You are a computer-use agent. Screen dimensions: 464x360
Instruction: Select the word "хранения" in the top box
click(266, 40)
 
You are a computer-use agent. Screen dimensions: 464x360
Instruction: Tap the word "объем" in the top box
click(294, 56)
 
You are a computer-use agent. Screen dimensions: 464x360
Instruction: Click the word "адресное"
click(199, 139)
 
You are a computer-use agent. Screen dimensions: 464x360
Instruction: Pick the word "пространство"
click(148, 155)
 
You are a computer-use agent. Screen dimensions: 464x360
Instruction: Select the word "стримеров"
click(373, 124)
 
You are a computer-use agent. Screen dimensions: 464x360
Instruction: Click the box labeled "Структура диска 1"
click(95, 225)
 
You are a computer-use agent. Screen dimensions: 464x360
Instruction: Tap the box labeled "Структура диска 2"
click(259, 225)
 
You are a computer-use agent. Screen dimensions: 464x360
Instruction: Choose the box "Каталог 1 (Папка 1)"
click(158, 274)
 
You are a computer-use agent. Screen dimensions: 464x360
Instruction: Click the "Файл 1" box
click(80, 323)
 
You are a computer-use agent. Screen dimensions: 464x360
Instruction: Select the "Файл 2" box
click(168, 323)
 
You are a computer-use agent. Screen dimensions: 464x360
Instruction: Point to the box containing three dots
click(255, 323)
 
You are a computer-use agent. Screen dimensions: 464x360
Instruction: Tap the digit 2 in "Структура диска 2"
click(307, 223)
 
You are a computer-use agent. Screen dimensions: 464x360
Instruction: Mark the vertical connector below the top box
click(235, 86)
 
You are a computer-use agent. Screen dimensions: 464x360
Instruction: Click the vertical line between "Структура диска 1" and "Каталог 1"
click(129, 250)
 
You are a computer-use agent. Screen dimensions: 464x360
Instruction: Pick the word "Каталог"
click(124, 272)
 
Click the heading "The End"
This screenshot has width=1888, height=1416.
——————————
EXERCISE PROMPT
Copy the records word for word, starting at the beginning of the records and continuing through the line that contains "click(294, 56)", with that line included.

RESPONSE TO THE TASK
You are a computer-use agent. Screen dimensions: 464x360
Instruction: Select the word "хранения" in the top box
click(266, 40)
 
You are a computer-use agent. Screen dimensions: 464x360
Instruction: Tap the word "объем" in the top box
click(294, 56)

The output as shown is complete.